Among the entries below, how many lines contain the string "previous"? Only the number, please.

— RECORDS —
<<<<

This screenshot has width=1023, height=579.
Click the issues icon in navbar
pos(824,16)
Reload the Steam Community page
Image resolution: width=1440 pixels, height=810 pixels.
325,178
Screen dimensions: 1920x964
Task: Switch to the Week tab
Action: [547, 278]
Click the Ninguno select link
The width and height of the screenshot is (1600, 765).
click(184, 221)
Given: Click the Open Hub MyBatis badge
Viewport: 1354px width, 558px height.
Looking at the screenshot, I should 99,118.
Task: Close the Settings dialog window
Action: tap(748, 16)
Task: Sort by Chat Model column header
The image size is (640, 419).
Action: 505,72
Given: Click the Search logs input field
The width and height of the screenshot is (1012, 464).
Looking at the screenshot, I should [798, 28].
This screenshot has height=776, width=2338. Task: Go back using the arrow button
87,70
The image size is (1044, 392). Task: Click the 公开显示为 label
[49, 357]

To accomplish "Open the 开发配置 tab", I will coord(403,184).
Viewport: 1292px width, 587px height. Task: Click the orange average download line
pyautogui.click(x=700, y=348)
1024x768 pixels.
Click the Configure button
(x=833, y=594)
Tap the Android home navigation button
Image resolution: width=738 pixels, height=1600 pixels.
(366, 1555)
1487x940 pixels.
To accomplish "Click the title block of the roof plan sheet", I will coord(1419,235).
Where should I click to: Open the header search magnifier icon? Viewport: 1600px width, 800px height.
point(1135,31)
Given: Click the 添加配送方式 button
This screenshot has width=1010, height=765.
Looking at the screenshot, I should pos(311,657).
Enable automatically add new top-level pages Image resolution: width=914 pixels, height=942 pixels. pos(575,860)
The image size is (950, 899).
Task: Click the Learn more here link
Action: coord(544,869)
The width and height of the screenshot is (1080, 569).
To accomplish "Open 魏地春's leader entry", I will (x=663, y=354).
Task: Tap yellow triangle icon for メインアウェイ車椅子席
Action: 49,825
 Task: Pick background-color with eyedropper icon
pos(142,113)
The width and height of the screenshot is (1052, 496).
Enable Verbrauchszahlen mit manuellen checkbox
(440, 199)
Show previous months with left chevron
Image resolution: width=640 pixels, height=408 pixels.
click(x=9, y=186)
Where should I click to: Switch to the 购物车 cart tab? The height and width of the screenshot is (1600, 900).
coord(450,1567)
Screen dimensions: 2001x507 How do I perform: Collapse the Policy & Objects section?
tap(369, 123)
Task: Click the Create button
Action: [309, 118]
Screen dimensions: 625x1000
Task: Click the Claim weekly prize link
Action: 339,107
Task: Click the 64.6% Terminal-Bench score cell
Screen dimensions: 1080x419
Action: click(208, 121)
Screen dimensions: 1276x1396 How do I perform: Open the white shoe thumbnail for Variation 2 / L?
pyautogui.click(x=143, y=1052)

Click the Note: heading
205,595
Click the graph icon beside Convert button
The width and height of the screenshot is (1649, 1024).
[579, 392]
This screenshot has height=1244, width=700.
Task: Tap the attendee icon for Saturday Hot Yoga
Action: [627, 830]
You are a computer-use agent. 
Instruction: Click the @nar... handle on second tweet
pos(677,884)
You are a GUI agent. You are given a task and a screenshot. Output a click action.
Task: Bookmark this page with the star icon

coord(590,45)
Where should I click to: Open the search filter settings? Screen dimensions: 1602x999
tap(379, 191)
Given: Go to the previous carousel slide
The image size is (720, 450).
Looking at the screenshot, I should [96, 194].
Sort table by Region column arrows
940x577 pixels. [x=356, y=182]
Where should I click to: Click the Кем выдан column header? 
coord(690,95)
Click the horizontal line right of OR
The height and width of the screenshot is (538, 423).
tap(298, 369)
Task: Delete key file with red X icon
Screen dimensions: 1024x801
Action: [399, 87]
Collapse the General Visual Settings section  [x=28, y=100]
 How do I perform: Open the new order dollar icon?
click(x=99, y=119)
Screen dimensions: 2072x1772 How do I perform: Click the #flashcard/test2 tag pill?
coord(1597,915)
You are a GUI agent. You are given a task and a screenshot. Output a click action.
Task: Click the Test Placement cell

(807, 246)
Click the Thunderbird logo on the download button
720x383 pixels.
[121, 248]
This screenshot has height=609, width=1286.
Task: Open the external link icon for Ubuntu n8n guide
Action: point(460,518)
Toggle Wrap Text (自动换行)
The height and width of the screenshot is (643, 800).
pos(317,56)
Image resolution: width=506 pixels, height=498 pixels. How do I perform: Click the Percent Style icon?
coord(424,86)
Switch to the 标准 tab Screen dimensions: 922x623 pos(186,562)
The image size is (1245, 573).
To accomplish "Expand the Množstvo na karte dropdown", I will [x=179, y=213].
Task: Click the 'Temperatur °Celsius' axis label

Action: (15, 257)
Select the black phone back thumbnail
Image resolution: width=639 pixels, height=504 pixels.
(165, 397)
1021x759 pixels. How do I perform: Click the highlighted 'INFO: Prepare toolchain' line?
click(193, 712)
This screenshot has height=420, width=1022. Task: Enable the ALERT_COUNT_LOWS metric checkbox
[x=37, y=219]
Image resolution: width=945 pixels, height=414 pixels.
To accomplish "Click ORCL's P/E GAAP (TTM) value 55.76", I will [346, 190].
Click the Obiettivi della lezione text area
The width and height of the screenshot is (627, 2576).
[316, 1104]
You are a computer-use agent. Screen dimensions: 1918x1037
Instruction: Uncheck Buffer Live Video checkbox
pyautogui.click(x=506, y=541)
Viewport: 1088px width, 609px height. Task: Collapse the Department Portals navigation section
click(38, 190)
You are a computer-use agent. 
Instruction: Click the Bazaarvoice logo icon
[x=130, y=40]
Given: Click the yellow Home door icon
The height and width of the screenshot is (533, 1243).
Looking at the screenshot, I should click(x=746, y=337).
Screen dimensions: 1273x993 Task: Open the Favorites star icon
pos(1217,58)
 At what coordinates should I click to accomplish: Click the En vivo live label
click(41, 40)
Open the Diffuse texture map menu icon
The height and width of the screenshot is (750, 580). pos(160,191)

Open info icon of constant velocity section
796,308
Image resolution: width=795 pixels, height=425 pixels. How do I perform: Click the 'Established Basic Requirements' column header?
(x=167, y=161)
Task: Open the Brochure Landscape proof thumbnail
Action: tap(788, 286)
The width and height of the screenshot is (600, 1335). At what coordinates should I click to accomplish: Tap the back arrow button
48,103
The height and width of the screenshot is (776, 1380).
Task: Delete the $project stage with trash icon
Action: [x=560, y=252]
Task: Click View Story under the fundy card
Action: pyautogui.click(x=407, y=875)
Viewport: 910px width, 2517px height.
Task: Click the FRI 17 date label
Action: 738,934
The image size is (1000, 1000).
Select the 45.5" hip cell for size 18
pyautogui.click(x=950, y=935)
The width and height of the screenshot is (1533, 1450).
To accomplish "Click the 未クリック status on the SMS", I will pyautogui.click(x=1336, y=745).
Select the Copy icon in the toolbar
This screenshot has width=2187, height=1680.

>>>>

— TASK OUTPUT —
2